24

I am using python xlwings to read a column of data in Excel 2013. Column A is populated with numbers. To import this column into a python list py_list, I have the following code;

import xlwings as xw

wb = xw.Book('BookName.xlsm')
sht = xw.Book('SheetName')
py_list = sht.range('A2:A40').value

The above code works if the column data is populated at A2:A40. However, the column data can keep growing. Data can grow and stretch to A2:A46 or A2:A80. The last row is empty. It is not known at compile time how many rows of data is in this column.

How can I modify the code to detect the empty cell at the last row so that the range of data can be read by py_list?
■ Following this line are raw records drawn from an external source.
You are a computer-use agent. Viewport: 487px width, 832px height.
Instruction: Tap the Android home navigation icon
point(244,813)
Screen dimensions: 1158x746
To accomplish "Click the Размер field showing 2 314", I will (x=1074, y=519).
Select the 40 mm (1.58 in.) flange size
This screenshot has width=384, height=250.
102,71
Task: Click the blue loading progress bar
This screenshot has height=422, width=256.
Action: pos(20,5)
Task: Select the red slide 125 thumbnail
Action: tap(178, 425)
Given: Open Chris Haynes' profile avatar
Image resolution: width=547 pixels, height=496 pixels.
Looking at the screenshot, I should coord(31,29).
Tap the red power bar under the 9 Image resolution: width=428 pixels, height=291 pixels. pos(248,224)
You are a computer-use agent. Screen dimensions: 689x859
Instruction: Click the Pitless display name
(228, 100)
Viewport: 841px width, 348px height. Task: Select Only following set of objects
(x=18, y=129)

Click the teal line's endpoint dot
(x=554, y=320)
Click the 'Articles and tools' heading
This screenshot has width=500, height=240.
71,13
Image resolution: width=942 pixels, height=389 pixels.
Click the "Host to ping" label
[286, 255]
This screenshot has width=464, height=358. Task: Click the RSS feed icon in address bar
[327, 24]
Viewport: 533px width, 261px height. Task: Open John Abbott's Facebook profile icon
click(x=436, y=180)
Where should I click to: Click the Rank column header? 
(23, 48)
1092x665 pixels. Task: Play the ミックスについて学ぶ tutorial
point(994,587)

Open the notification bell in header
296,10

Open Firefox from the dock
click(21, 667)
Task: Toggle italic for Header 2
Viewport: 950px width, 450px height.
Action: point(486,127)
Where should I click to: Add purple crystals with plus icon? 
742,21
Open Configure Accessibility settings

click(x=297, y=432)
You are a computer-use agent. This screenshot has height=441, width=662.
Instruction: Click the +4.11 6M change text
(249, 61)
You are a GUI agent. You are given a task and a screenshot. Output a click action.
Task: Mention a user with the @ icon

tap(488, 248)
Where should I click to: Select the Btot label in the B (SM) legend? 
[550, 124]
I am open to using other python libraries to read the Excel data besides xlwings. I am using python v3.6

user3848207
  • 3,737
  • 17
  • 59
  • 104

5 Answers5

43

I say this a lot about reading files in from csv or excel, but I would use pandas.

import pandas as pd

df = pd.read_excel('filename.xlsm', sheetname=0) # can also index sheet by name or fetch all sheets
mylist = df['column name'].tolist()

an alternative would be to use a dynamic formula using soemthing like OFFSET in excel instead of 'A2:A40', or perhaps a named range?

Stael
  • 2,619
  • 15
  • 19
  • If the sheetname is `SheetName`, how can I modify your code? Is this correct? `df = pd.read_excel('filename.xlsm', sheetname='SheetName') ` – user3848207 Aug 16 '17 at 09:08
  • 2
    that looks right to me, details on the function are here: https://pandas.pydata.org/pandas-docs/stable/generated/pandas.read_excel.html – Stael Aug 16 '17 at 09:24
  • 1
    Your answer will work on excel files which are not password-protected. Unfortunately, my excel file is password-protected. Nevertheless, I upvoted your answer. – user3848207 Aug 17 '17 at 08:52
  • @stael If i wanted to read multiple excel files in a loop and put a the same column in each file in a list. How would i append to the list in each pass? – D Chase Aug 04 '22 at 20:30
12

I know this is an old question, but you can also use openpyxl

from openpyxl import load_workbook
wb = load_workbook("BookName.xlsx")  # Work Book
ws = wb.get_sheet_by_name('SheetName')  # Work Sheet
column = ws['A']  # Column
column_list = [column[x].value for x in range(len(column))]

Notes:

  • Pandas is an awesome library, but installing it just to read an excel column into a list is an overkill IMHO.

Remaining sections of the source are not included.